AWS Config (required_tag)

AWS Config es un servicio que le permite evaluar y auditar las configuraciones de los recursos de AWS (consulte Tipos de recursos compatibles con AWS Config). En el caso del etiquetado, podemos usarlo para identificar los recursos que carecen de etiquetas con claves específicas, con la regla required_tags (consulte Tipos de recursos compatibles con required_tags). En el ejemplo anterior, podríamos comprobar la existencia de la clave en todas las instancias de Amazon EC2. En los casos en los que la clave no exista, la instancia se registrará como no compatible. Esta plantilla de AWS CloudFormation describe una regla de AWS Config para comprobar la presencia de las claves obligatorias descritas en la tabla, en los buckets de Amazon S3, las instancias de Amazon EC2 y los volúmenes de Amazon EBS.

Resources: MandatoryTags: Type: AWS::Config::ConfigRule Properties: ConfigRuleName: ExampleIncMandatoryTags Description: These tags should be in place InputParameters: tag1Key: example-inc:cost-allocation:ApplicationId tag2Key: example-inc:cost-allocation:BusinessUnitId tag3Key: example-inc:cost-allocation:CostCenter tag4Key: example-inc:automation:EnvironmentId Scope: ComplianceResourceTypes: - "AWS::S3::Bucket" - "AWS::EC2::Instance" - "AWS::EC2::Volume" Source: Owner: AWS SourceIdentifier: REQUIRED_TAGS

Para los entornos en los que los recursos se administran manualmente, una regla de AWS Config se puede mejorar para agregar automáticamente la clave de etiqueta que falta a los recursos mediante una corrección automática a través de una función de AWS Lambda. Aunque esto funciona bien para las cargas de trabajo estáticas, es cada vez menos eficaz a medida que se empiezan a administrar los recursos mediante IaC y canalizaciones de implementación.

AWS Organizations: las políticas de control de servicio (SCP) son un tipo de política de organización que puede utilizar para administrar permisos en la organización. Las políticas de control de servicios (SCP) ofrecen un control central sobre los máximos permisos disponibles para todas las cuentas de la organización o unidad organizativa (OU). Las SCP solo afectan a los usuarios y roles administrados por cuentas que forman parte de la organización. Aunque no afectan directamente a los recursos, restringen los permisos de los usuarios y los roles, lo que incluye los permisos para etiquetar las acciones. Con respecto al etiquetado, las SCP pueden proporcionar detalles adicionales a la hora de aplicar el etiquetado, además de lo que pueden ofrecer las políticas de etiquetado.

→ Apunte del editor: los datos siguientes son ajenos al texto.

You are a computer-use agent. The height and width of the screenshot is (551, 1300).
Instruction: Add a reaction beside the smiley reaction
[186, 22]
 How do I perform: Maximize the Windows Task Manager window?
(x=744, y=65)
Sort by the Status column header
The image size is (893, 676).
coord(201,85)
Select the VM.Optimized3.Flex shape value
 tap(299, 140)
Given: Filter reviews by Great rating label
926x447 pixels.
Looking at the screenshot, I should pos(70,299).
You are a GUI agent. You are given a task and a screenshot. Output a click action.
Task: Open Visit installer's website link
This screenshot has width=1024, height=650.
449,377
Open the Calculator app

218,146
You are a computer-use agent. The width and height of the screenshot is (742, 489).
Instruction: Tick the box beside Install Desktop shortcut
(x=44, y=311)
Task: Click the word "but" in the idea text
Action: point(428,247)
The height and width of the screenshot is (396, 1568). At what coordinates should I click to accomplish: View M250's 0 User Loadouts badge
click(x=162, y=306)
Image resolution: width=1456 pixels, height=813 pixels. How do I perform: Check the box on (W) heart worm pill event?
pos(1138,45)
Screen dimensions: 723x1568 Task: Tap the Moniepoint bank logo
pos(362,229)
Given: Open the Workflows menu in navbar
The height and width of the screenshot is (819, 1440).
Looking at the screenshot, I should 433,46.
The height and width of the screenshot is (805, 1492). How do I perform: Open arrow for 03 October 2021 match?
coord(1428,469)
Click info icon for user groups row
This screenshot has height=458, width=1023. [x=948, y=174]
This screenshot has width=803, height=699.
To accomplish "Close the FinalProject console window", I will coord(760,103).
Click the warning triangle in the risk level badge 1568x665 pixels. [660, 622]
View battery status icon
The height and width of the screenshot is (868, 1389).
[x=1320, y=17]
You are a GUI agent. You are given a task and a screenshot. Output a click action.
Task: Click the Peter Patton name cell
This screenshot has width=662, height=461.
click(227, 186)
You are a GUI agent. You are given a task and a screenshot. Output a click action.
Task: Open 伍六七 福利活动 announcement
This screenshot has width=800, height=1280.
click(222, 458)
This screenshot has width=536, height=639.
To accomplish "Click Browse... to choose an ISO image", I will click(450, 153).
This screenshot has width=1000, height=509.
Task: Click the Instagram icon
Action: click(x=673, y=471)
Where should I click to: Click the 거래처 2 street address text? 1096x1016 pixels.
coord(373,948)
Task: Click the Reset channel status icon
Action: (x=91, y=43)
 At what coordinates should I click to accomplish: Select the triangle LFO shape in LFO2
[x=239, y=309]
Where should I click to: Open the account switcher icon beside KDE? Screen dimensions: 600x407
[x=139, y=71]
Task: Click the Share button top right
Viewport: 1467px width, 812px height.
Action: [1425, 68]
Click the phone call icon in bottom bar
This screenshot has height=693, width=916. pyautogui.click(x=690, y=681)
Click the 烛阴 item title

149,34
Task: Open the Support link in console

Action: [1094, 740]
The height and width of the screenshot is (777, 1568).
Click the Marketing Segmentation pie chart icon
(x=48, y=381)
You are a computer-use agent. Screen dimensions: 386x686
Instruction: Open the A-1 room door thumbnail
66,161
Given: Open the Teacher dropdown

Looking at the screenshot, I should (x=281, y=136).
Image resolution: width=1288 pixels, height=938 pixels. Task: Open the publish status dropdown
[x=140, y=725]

En el siguiente ejemplo, la política denegará solicitudes ec2:RunInstances donde la etiqueta example-inc:cost-allocation:CostCenter no está presente.

A continuación, se muestra una SCP de denegación:

{ "Version": "2012-10-17", "Statement": [ { "Sid": "DenyRunInstanceWithNoCostCenterTag", "Effect": "Deny", "Action": "ec2:RunInstances", "Resource": [ "arn:aws:ec2:*:*:instance/" ], "Condition": { "Null": { "aws:RequestTag/example-inc:cost-allocation:CostCenter": "true" } } } ] }

Por diseño, no es posible recuperar la política de control de servicios efectiva que se aplica a una cuenta enlazada. Cuando se impone el etiquetado con las SCP, la documentación debe estar disponible para que los desarrolladores puedan garantizar que los recursos cumplen con las políticas que se han aplicado a las cuentas. Proporcionar acceso de solo lectura a los eventos de CloudTrail de la cuenta puede ayudar a los desarrolladores a realizar tareas de depuración cuando los recursos no cumplen con los requisitos.